__INSTRUCTIONS__:
a) Name every studio where the album described in the album article was recorded, with the city given for each.
b) Extend the album article on The Soul Sessions Vol. 2 past its final sentence.

Studio album by Joss Stone
- Released: 20 July 2012
- Studio: Blackbird (Nashville); Sear Sound (New York City); Stevestudio (New York City); Sono (Prague);
- Genre: Soul; R&B;
- Length: 47:51
- Label: S-Curve; Stone'd;
- Producer: Steve Greenberg; Steve Greenwell; Joss Stone;

Joss Stone chronology
| The Best of Joss Stone 2003–2009 (2011) | The Soul Sessions Vol. 2 (2012) | Water for Your Soul (2015) |

Singles from The Soul Sessions Vol. 2
- "While You're Out Looking for Sugar" Released: 15 June 2012; "Pillow Talk" Released: 4 November 2012; "Teardrops" Released: 24 February 2013;

= The Soul Sessions Vol. 2 =

The Soul Sessions Vol. 2 is the sixth studio album by English singer and songwriter Joss Stone, released on 20 July 2012 by S-Curve Records and her own label, Stone'd Records. A follow-up to Stone's debut studio album, The Soul Sessions (2003), the album consists of 11 cover versions of soul songs from the 1960s, 1970s and 1980s, in addition to a cover of Broken Bells' 2009 song "The High Road".

Upon its release, the album received mostly mixed reviews from music critics. The Soul Sessions Vol. 2 debuted at number six on the UK Albums Chart, while charting within the top 10 in the United States and select countries in continental Europe.

__MATERIAL PROVIDED__:
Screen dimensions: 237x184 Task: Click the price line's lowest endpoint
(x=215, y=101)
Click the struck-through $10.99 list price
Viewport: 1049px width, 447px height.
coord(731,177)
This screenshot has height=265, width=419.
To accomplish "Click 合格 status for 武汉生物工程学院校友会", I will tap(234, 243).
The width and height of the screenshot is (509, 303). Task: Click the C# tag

--

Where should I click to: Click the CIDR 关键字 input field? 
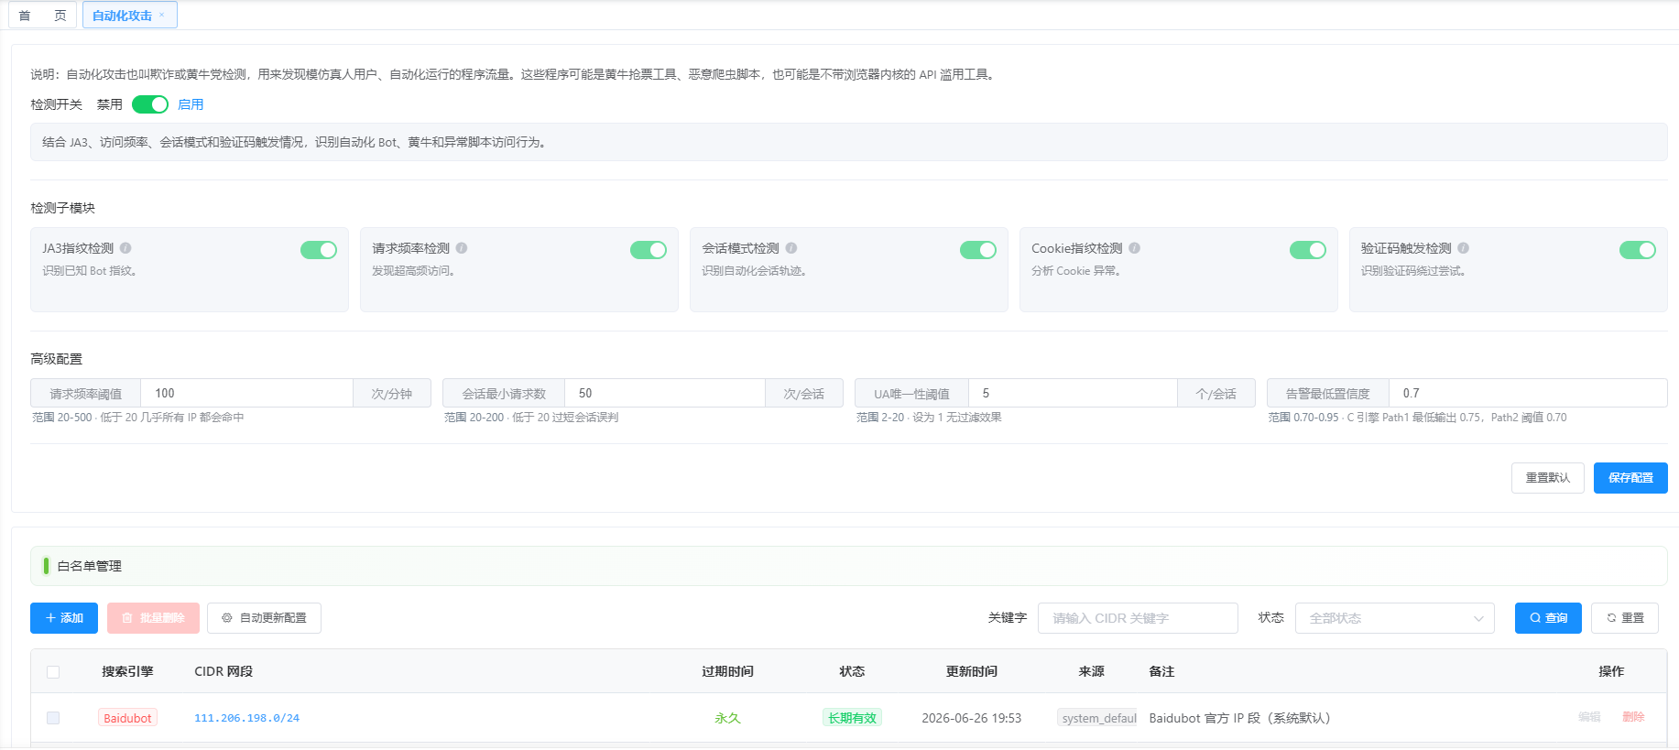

__ANSWERS FOR THIS EXERCISE__:
a) Blackbird (Nashville), Sear Sound (New York City), Stevestudio (New York City), Sono (Prague)

b)
==Background==
The Soul Sessions Vol. 2 was recorded over two live recording sessions in New York City and Nashville. The album is a joint release between Stone's own independent label Stone'd Records and S-Curve Records, the label that released her first two studio albums, The Soul Sessions (2003) and Mind Body & Soul (2004). Stone stated, "I really had fun revisiting The Soul Sessions idea and I'm really pleased with the results. I've committed long term to my label Stone'd Records, but it felt right to team up with Steve Greenberg and S-Curve again for this release. I think there are some great songs on the album and I loved performing them with such brilliant musicians."

==Promotion==
On 6 June 2012, Stone performed a concert at the London music venue Under the Bridge, which was streamed online via Perez Hilton's website in the United States and MSN for the rest of the world. During the concert Stone, performed several new tracks from the album as well as previous material. Stone also performed for Billboards Tastemakers series in June 2012. Stone performed and was interviewed on the British television programme This Morning. On 27 July 2012, she performed on The Tonight Show with Jay Leno.

==Reception==

The Soul Sessions Vol. 2 received generally mixed reviews from music critics. At Metacritic, which assigns a normalised rating out of 100 to reviews from mainstream publications, the album received an average score of 60, based on 11 reviews. Mojo magazine said it "sounds like a calculated genre exercise", while Kyle Anderson of Entertainment Weekly found the covers "passionately pointless" when compared to the originals. Slant Magazines Jonathan Keefe said the album sounds commonplace because of its attempt to recreate "a vintage R&B vibe rather than looking to classic styles as a source of inspiration for something more contemporary or creative". Hermione Hoby of The Observer wrote that Stone's singing is "technically irreproachable throughout, [but] every track is attacked with all the timidity of a tsunami—enough to prompt the peevish complaint that force and feeling are not the same thing." Jody Rosen, writing in Rolling Stone, was more critical and felt Stone's "musical instincts are off [...] she steamrolls nearly every song with her bombastic blues growl."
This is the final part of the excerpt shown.